Provided material below:

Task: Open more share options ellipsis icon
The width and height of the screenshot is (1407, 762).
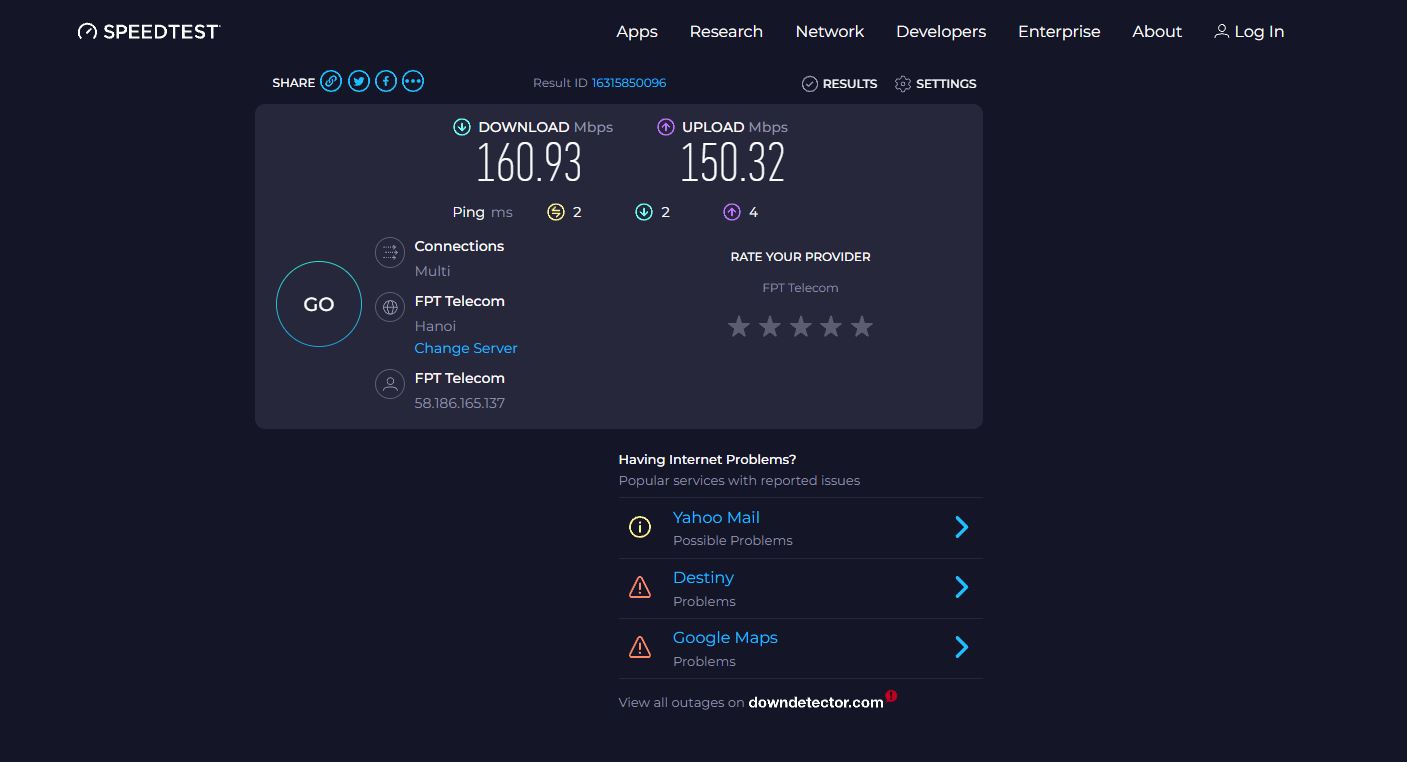Action: pyautogui.click(x=413, y=82)
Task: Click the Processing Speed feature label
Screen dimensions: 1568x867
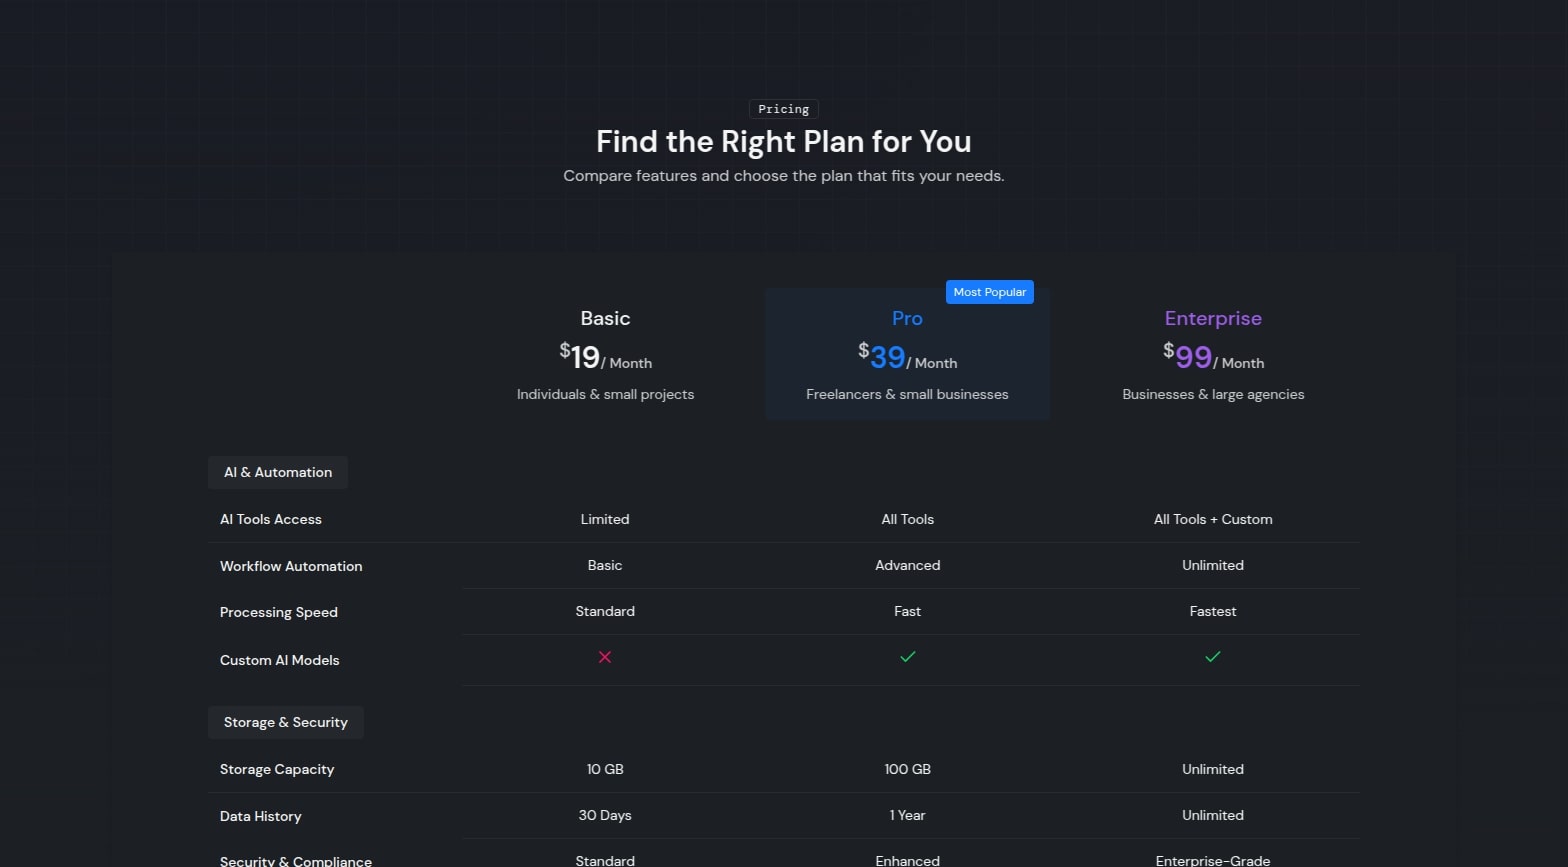Action: [x=279, y=612]
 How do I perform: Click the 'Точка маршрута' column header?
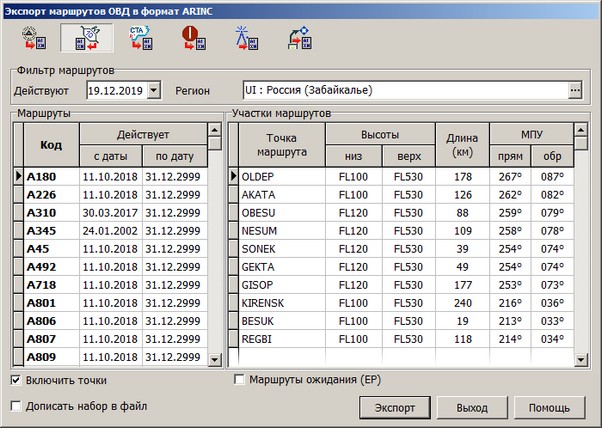click(283, 145)
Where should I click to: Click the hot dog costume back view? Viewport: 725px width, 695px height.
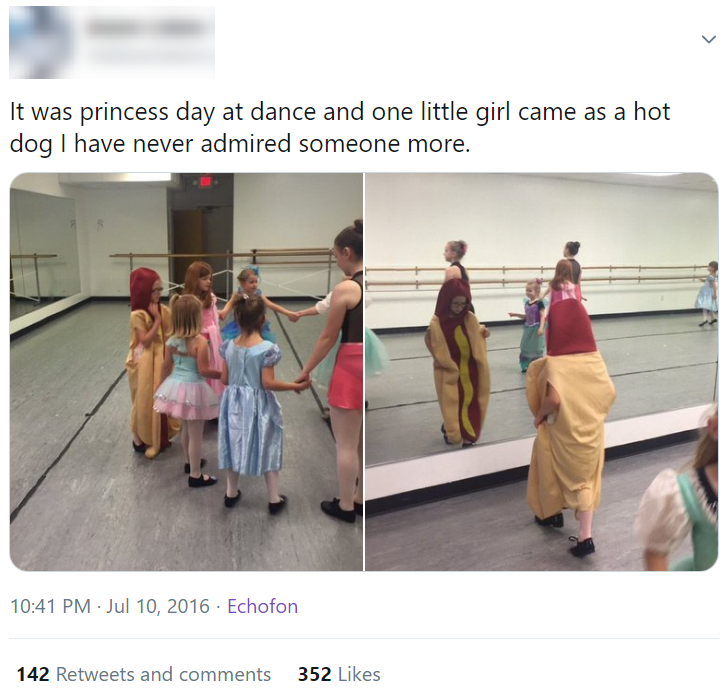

End of Provided material.

Task to carry out: Restate word for word only the lines that run from the line holding "Screen dimensions: 1568x867" to the end of the data, both ends kept, leaving every picture out.

Output of the exercise:
Screen dimensions: 1568x867
Action: [x=279, y=612]
 How do I perform: Click the 'Точка маршрута' column header?
click(283, 145)
Where should I click to: Click the hot dog costume back view? Viewport: 725px width, 695px height.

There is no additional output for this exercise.